Paper No. 17
Presentation Time: 1:00 PM
STRUCTURAL AND BASIN EVOLUTION OF THE UPPER HORSE SPRING FORMATION ALONG THE EASTERN TERMINUS OF THE LAS VEGAS VALLEY SHEAR ZONE, LAKE MEAD DOMAIN, NEVADA
The NW-striking, dextral Las Vegas Valley shear zone (LVVSZ) is a regional strike-slip fault that accommodated westward extension during the Miocene. The LVVSZ terminates to the east in the Gale Hills of the Lake Mead area, near a strand of the NE-striking, sinistral Lake Mead fault system. In this area, Miocene sedimentary rocks of the upper members of the Horse Spring Formation (ca. 16.5 – 12 Ma) record complex syn- and post-depositional strain as well as at least two basin partitioning events. Basin and structural evolution of the eastern Gale Hills developed in 5 main events based on local structural and stratigraphic relationships determined from detailed mapping (1:5,000) and stratigraphic analyses. 1) From ca. 16.5 – 15.0 Ma, NNE-striking, normal faulting accompanied dominantly clastic deposition of the Thumb Member. 2) From ca. 15.0 – 14.5 Ma eastward propagation of the LVVSZ into the eastern Gale Hills caused higher subsidence rates north of the LVVSZ and initiated oblique-slip on local NNE-striking normal faults.
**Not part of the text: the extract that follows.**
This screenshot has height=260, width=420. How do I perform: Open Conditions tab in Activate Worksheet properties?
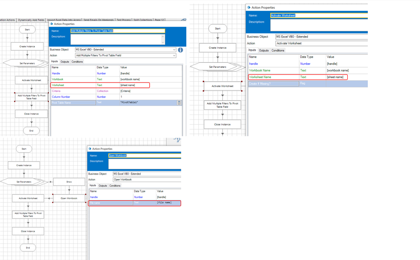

Deposition during this time was dominated by fine-grained clastics. 3) From 14.5 – 13.7 Ma, north-down motion along the eastern terminus of the LVVSZ created a fault-bounded southern margin of the Bitter Ridge Limestone Member lake. This relationship is documented by a SE-coarsening facies change in the upper third of the Bitter Ridge Limestone Member in the SE Gale Hills. 4) From 13.7 – 12.0 Ma, increased strain along the eastern terminus of the LVVSZ caused partitioning of the Bitter Ridge Limestone lake and a switch from carbonate deposition to mixed clastic and carbonate deposition of the Lovell Wash Member. Subsidence continued north of the LVVSZ while uplifts of pre-Tertiary rocks to the south of the shear zone formed the source of boulder conglomerates, which interfinger laterally with algal limestones. Increased strain likely caused local uplifts and further basin partitioning along the footwalls of NNE-striking oblique-slip faults in the eastern Gale Hills. 5) After ca. 12.0 Ma, increased strain along the LVVSZ and interaction with the Lake Mead fault system caused multiple orientations of folds in the eastern Gale Hills. This strain caused uplift and basin inversion north of the shear zone and subsidence and basin formation south of the shear zone as the two fault systems formed a tectonic wedge.